Glück: Zeitlosigkeit und Nachhaltigkeit. Bezüglich der Formensprache wie der eingesetzten Materialien. Qualität und eine gewisse Robustheit ist wichtig. Es muss ein Bauwerk sein, das auch mal eine Macke verträgt. Wir bevorzugen natürliche, einladende Materialien, die eine angenehme Raumatmosphäre herstellen, in der sich die Kinder wohlfühlen. Mit der Holzfassade und dem Gründach fügt sich das Gebäude sehr gut in die Garten- und Spiellandschaft ringsum ein. Im Innern kann die Raumanordnung von den Kindern gut erfasst werden, transparente Flächen bieten Orientierung.

Wie sieht die Zeitplanung beim „Haus des Kindes“ aus?
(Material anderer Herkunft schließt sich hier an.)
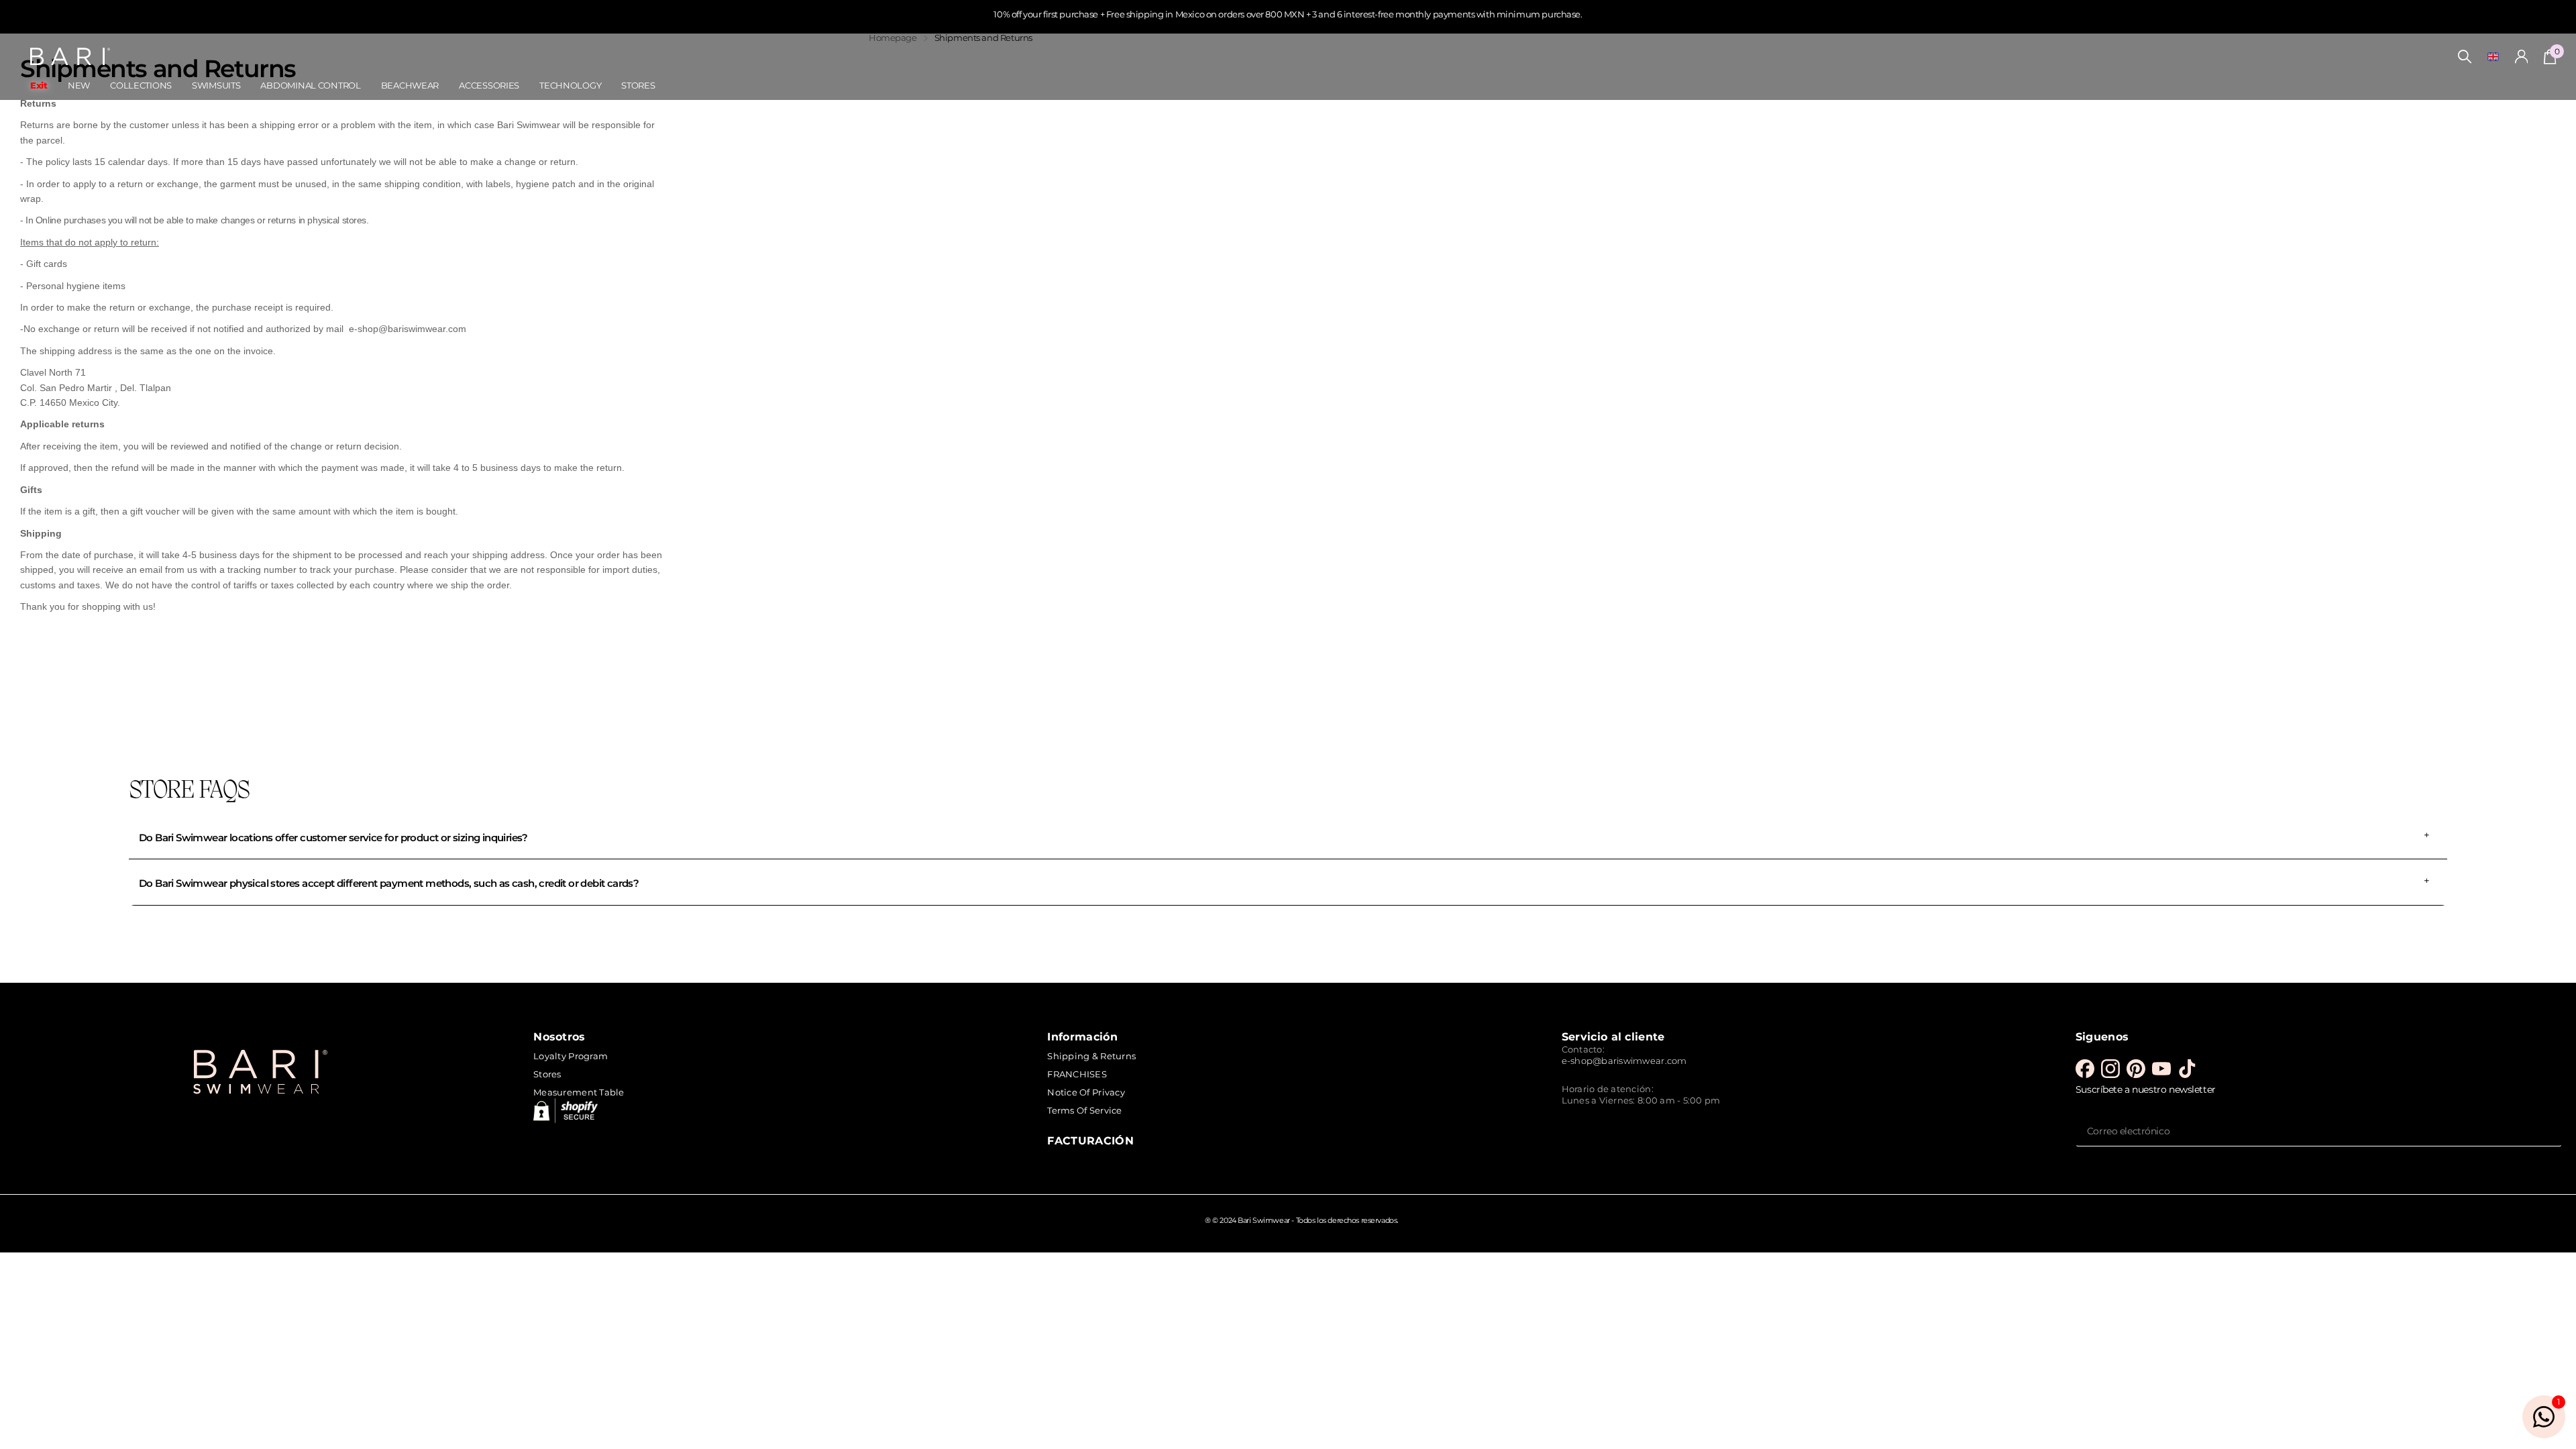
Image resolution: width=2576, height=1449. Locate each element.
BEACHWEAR (410, 85)
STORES (638, 85)
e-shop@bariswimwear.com (1624, 1060)
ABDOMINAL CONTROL (310, 85)
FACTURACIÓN (1090, 1140)
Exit (39, 85)
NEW (79, 85)
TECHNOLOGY (570, 85)
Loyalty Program (570, 1056)
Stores (547, 1074)
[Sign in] (2521, 57)
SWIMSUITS (216, 85)
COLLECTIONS (141, 85)
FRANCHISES (1077, 1074)
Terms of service (1084, 1110)
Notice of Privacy (1085, 1092)
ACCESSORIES (489, 85)
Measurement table (578, 1092)
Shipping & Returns (1091, 1056)
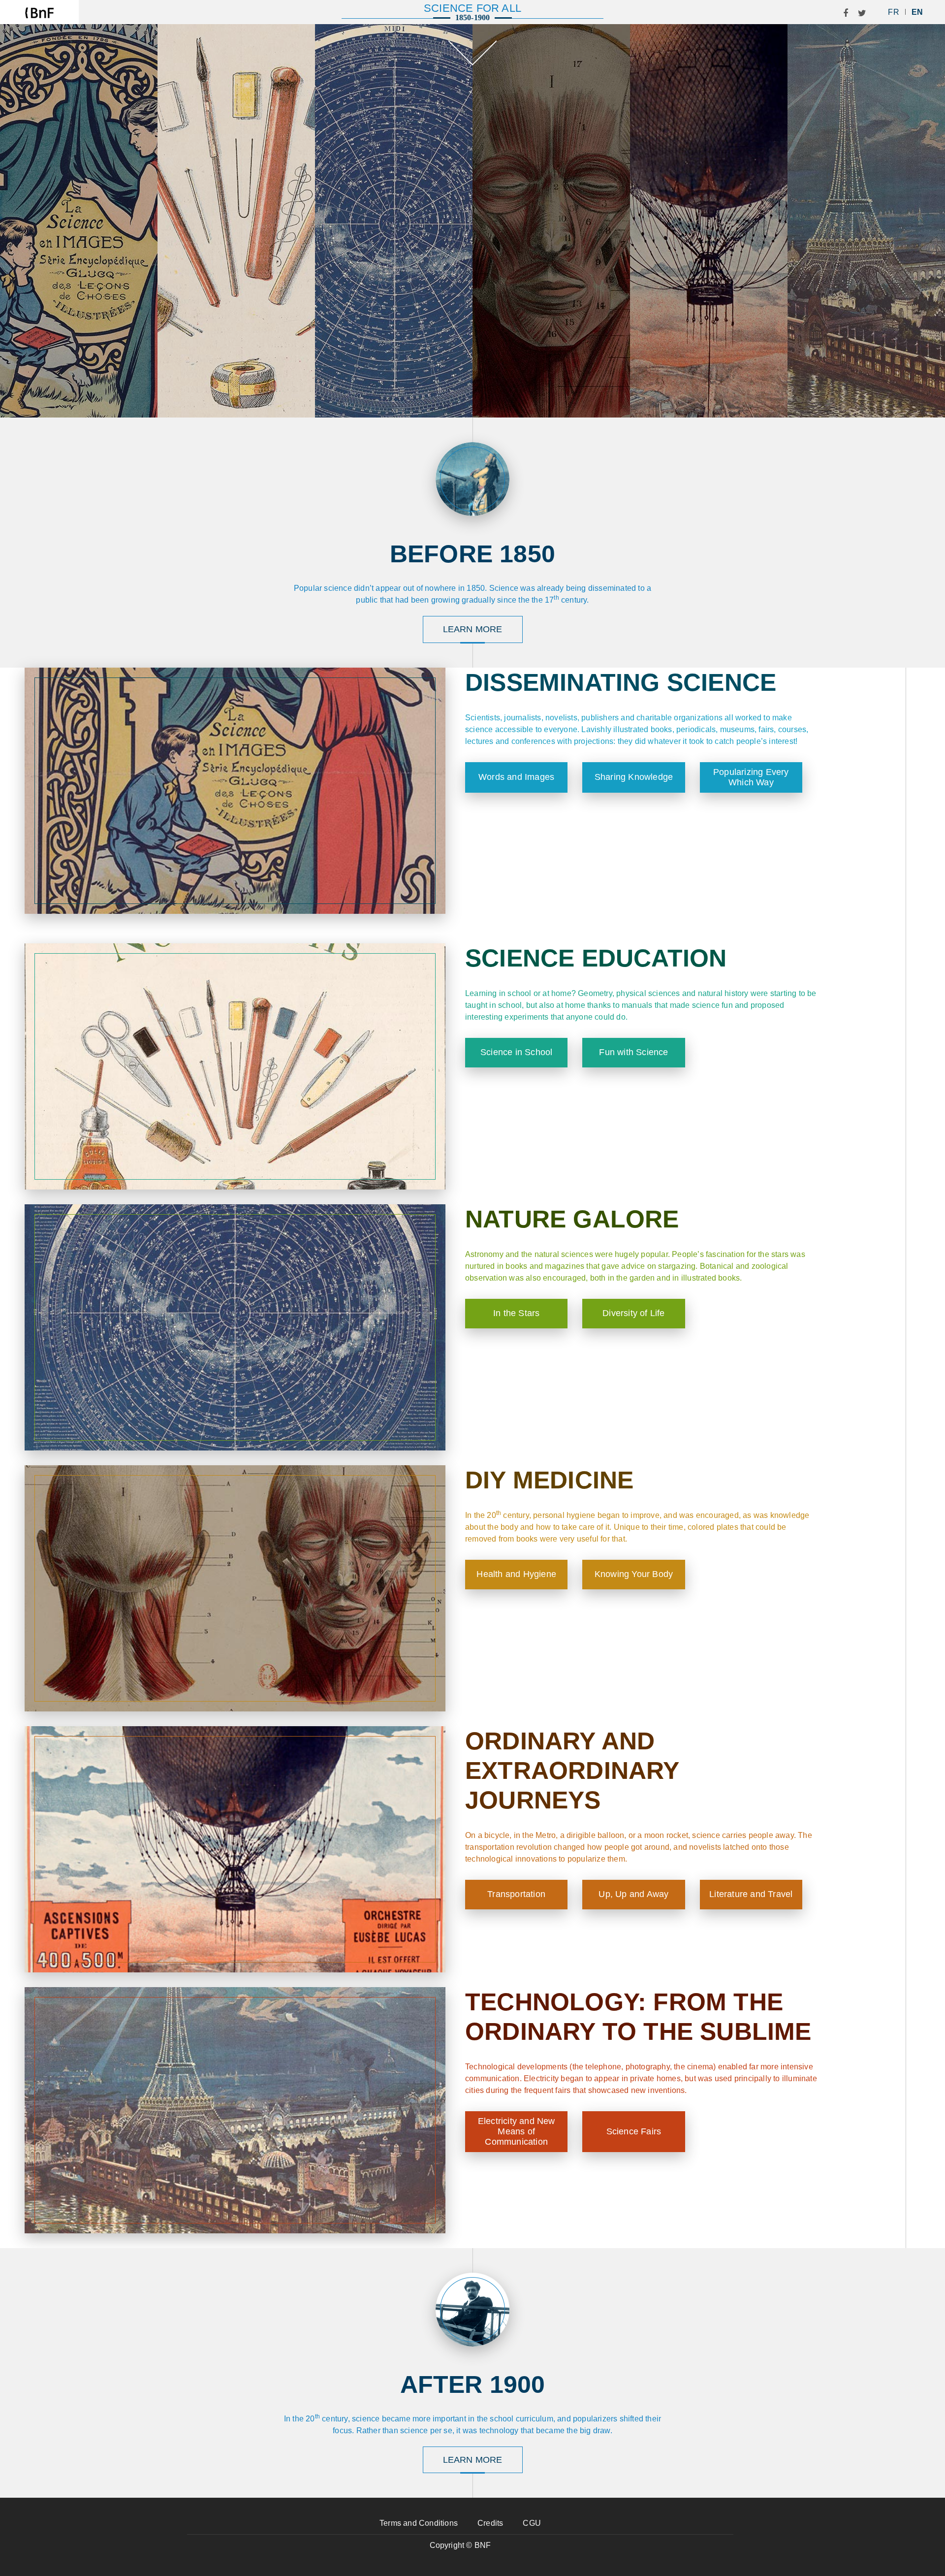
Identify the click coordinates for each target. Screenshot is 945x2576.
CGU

Lehnhoff: Der Zeitrahmen ist recht eng gesteckt. Am 17.3. haben wir die Baueingabe eingereicht. Derzeit wird der Altbau der Landwirtschaftsschule rückgebaut. Ausschreibung und Bauleitung wird das Büro Penzel GmbH aus Nürtingen übernehmen. Die ersten Gewerke sind bereits ausgeschrieben. Am 14. Juni soll Baubeginn sein und den Startschuss für die Bauarbeiten geben. Zusammen mit der FIDES Projekt GmbH aus Ulm, die das Projektmanagement übernimmt, streben wir eine Fertigstellung Ende 2018 an.